== Segment start ==

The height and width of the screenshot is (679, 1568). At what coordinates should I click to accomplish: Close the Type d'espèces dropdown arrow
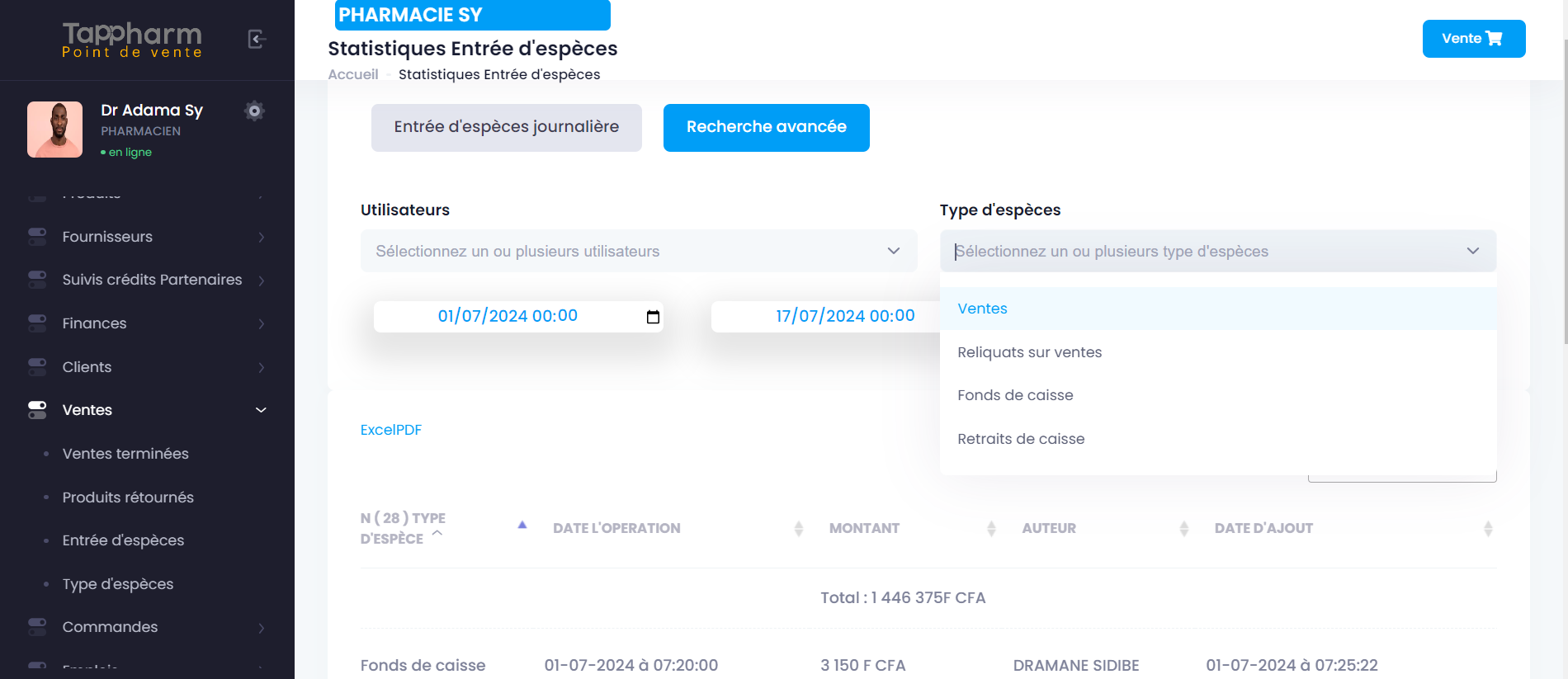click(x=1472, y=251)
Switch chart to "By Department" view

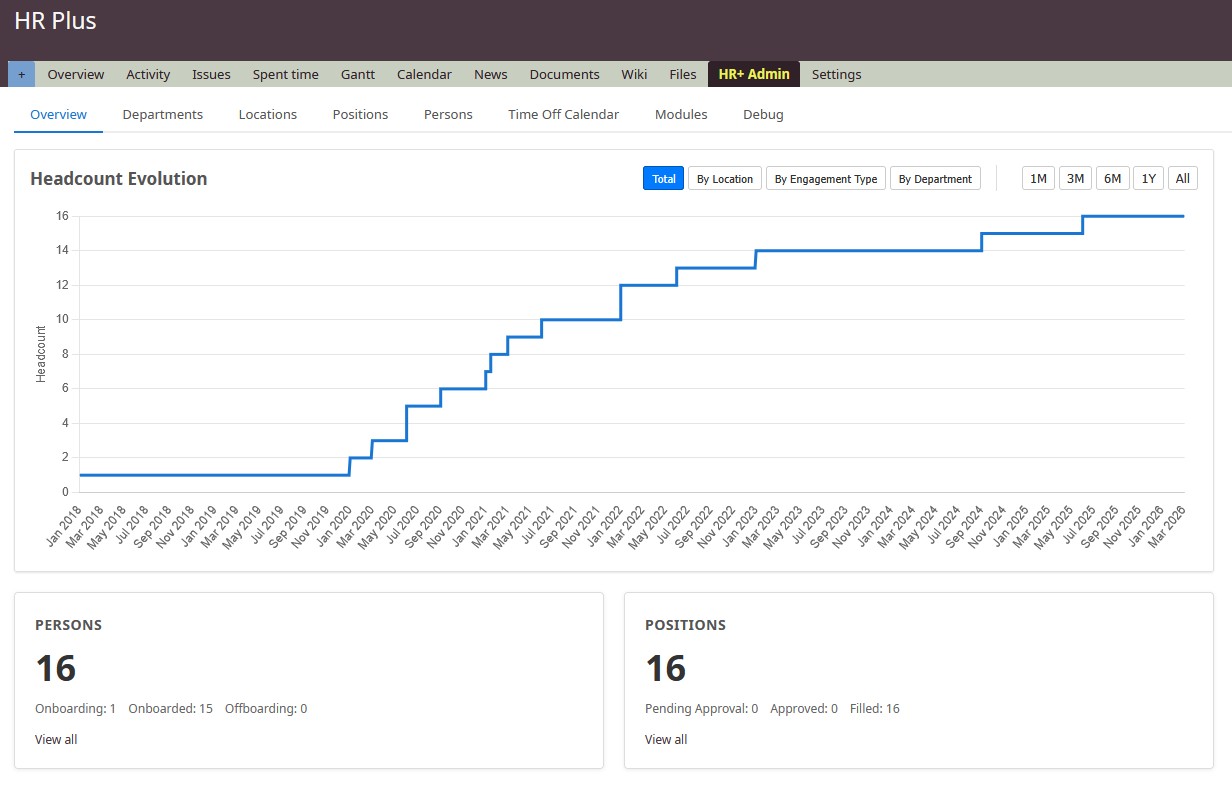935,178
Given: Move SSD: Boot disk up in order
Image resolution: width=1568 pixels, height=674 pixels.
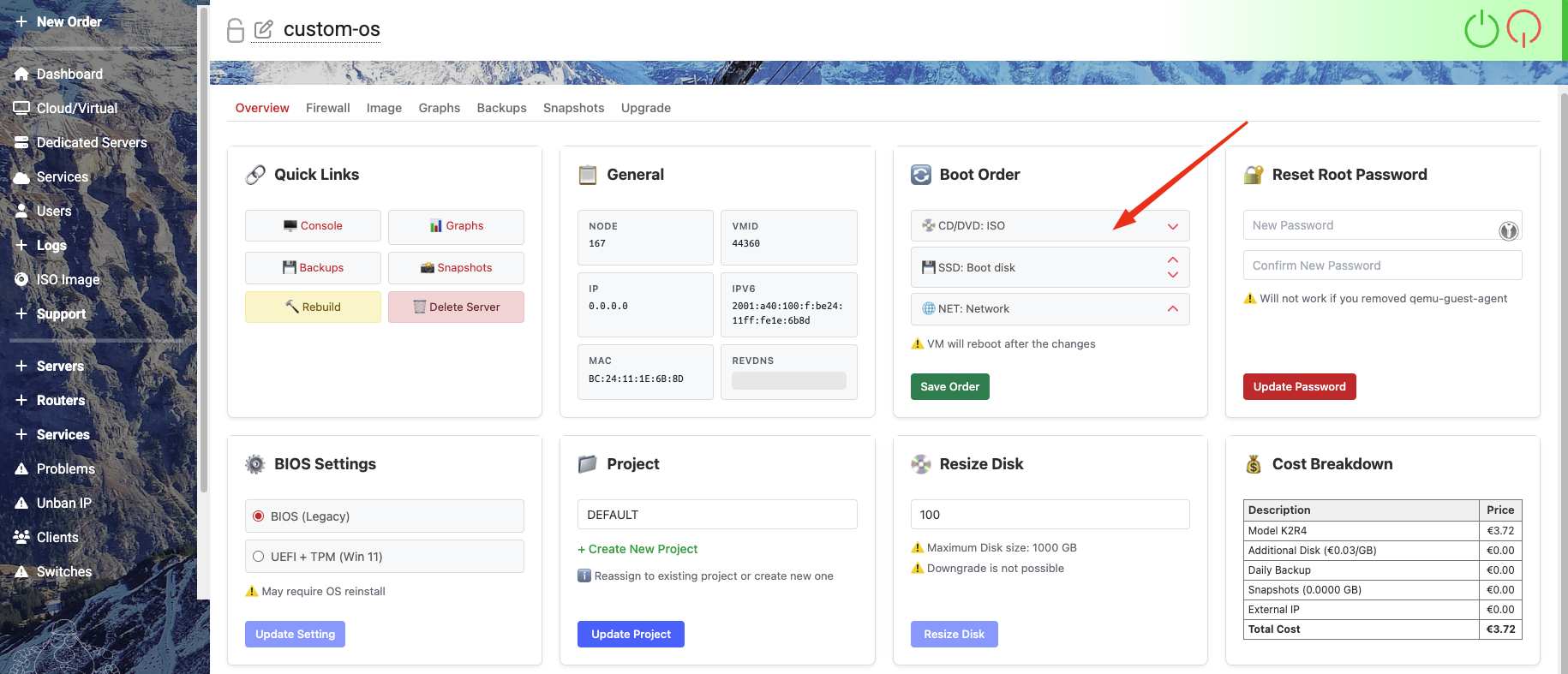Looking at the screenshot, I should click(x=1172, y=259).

== Segment end ==
== Segment start ==

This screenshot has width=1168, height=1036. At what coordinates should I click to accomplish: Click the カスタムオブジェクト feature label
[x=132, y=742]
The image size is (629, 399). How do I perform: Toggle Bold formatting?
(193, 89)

== Segment end ==
== Segment start ==

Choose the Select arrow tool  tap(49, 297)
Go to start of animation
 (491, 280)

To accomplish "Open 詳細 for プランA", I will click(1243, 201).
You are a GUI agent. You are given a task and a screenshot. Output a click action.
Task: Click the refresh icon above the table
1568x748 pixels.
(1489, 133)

== Segment end ==

Instructions to follow: Pictures aside, return exactly the lines from the data above, starting at the line that has "The height and" and ending at the line that has "Given: Move SSD: Boot disk up in order", both included.

Result for this exercise:
The height and width of the screenshot is (679, 1568). At what coordinates should I click to accomplish: Close the Type d'espèces dropdown arrow
click(x=1472, y=251)
Switch chart to "By Department" view

935,178
Given: Move SSD: Boot disk up in order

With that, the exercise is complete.